O deus construiu para os dois uma cidadela inteira nas nuvens, com um gigantesco palácio e ninfas que serviriam e atenderiam a todas as necessidades de Psique. Mas havia uma condição para que a mortal continuasse com ele no lugar que batizaram de “Paraíso”: ela jamais poderia ver a verdadeira forma de Eros, que sempre estava coberto por um capuz ou pelas sombras, nem fazer perguntas sobre sua natureza.
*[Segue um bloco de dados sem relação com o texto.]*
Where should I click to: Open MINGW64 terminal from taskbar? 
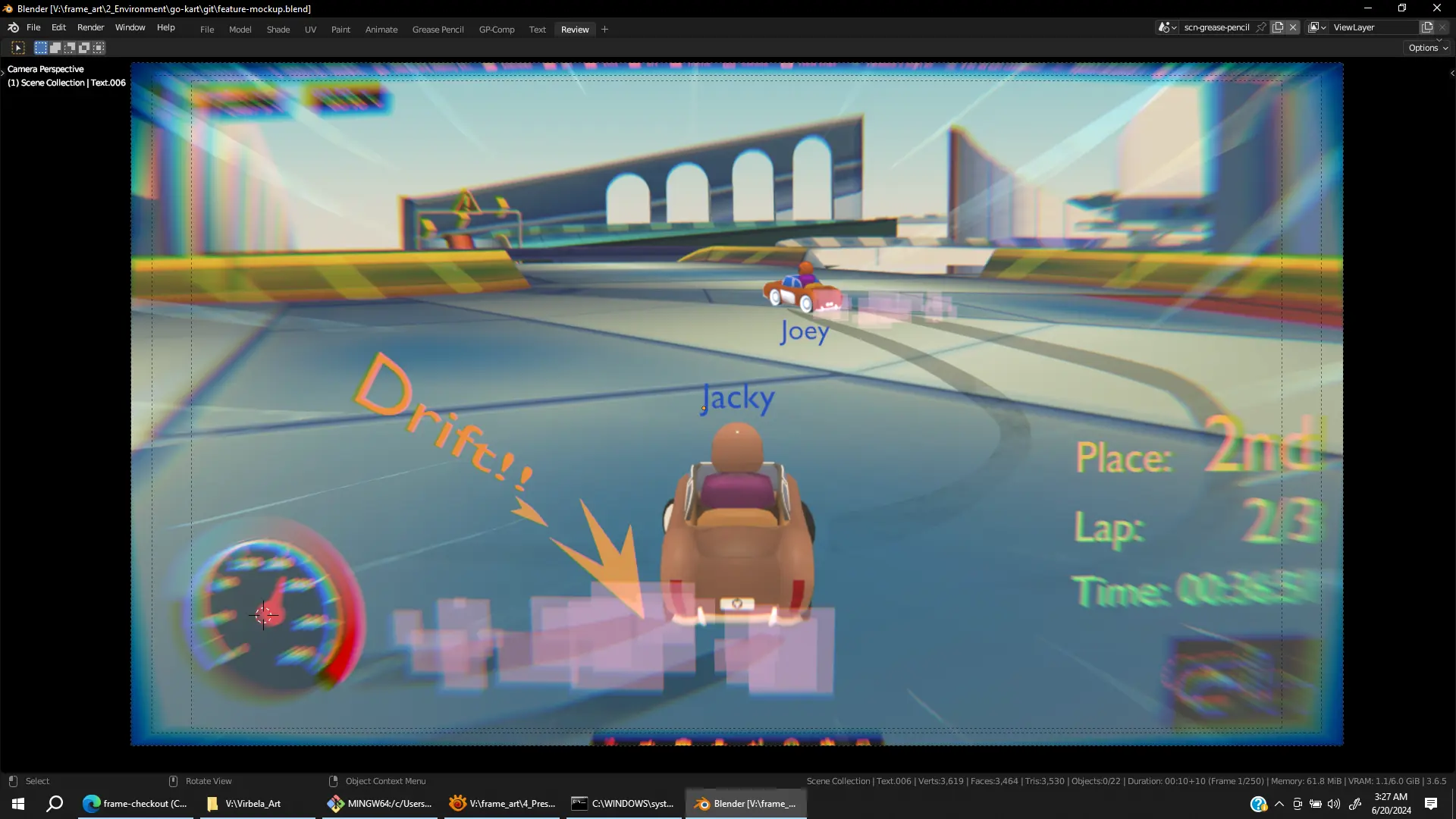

Assim viveram por longos meses, felizes. Porém, quando as irmãs de Psique a visitaram, plantaram nela a “sementinha da dúvida”, argumentando que, se seu marido nunca mostrara o rosto, era porque ele, na certa, deveria ser um monstro horrendo. Talvez, de fato, a própria Morte. Tomada pelo medo e pela curiosidade, Psique ouviu o aviso das irmãs e, na calada da noite, armou-se de um punhal e buscou uma vela para iluminar seu caminho até os aposentos do marido.
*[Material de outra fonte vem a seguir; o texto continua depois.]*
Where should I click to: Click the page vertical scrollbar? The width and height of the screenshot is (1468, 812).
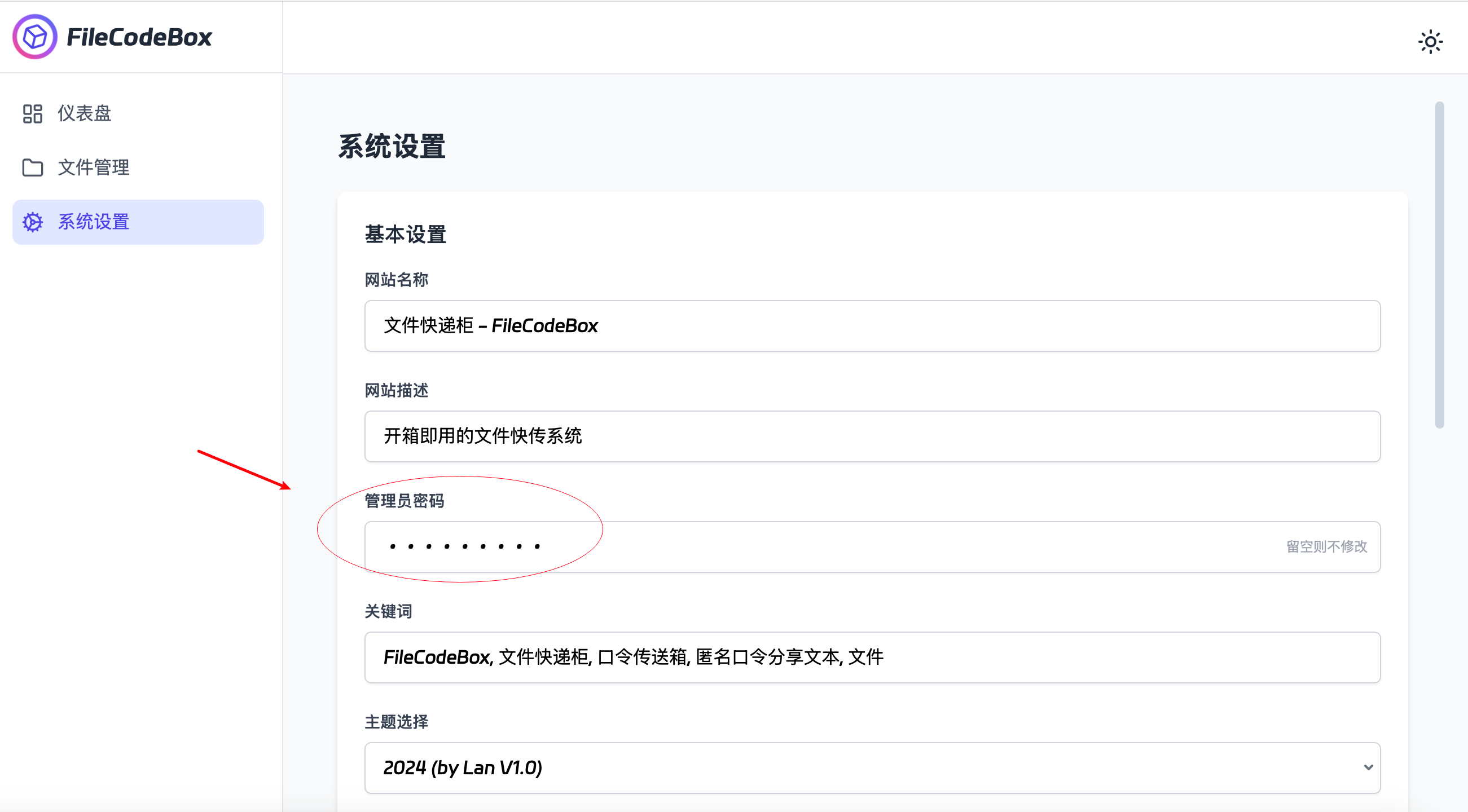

A moça posicionou-se ao lado da cama de Eros e aproximou a vela para ver, enfim, seu rosto. Ela foi, porém, acometida por uma profunda surpresa, pois no lugar de um monstro, havia ali uma criatura belíssima, um rapaz esbelto com longas asas de anjo saindo das costas. Psique deu um passo vacilante para trás e espetou-se numa das flechas do deus, apaixonando-se por ele.
Infelizmente, Psique cometeu outro erro: deixou a vela inclinada demais, fazendo com que um pingo de cera quente caísse sobre o peito desnudo de Eros e ele despertasse com a dor. Naquele instante, o deus voou para longe e todo o Paraíso se desintegrou, deixando a triste noiva sozinha no mundo dos homens.
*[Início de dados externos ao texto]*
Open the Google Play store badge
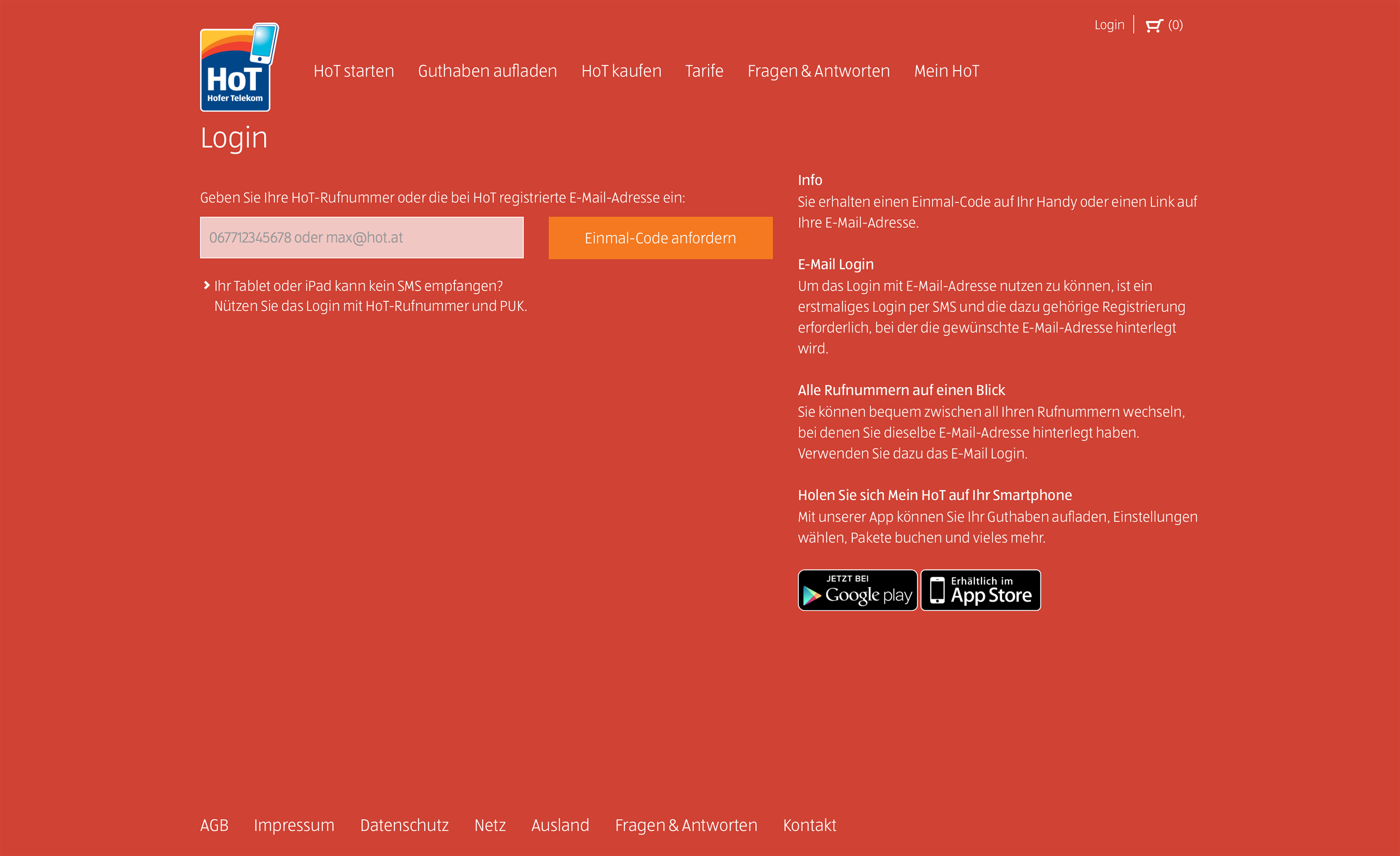This screenshot has height=856, width=1400. tap(857, 590)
Como com o casal bíblico Adão e Eva, que foram expulsos do Éden ao provarem do “fruto do conhecimento do Bem e do Mal”, o estado de consciência de Psique a fez ser expulsa do próprio Paraíso. Isso também é um sinal de como os mitos antigos querem passar uma mensagem sobre o que é ser humano para nós: ser mortal é ter consciência de que se vai morrer. As plenas criaturas que vivem conosco, como nossos cães e gatos, vivem para sempre, simplesmente porque não conhecem o que é a morte. Memento mori.
O fim, porém, não foi este. Psique foi rogar por ajuda a ninguém menos que Afrodite, que concordou em fornecer apoio para reuni-la com o filho querido, se a mortal realizasse tarefas quase que impossíveis. Cada uma delas fez a moça pensar — e tentar — suicídio, por não ser capaz de vislumbrar sucesso.
O final é alegre. Psique faz tudo o que Afrodite lhe exige, prova seu amor a Eros e torna-se deusa. Os dois se casam e têm uma bela filha chamada Prazer. O raro, porém precioso, desfecho feliz prova que o conhecimento da Alma (em grego “Psique”) pode ser visto muitas vezes como uma maldição, um flerte com a Morte ou uma expulsão do Paraíso.
O conhecimento da nossa condição enquanto mortais, no entanto, nos permite um dos maiores prazeres de toda a existência: decidir como trilhar os caminhos da vida, amando-a plenamente e permitindo-se fazê-la feliz.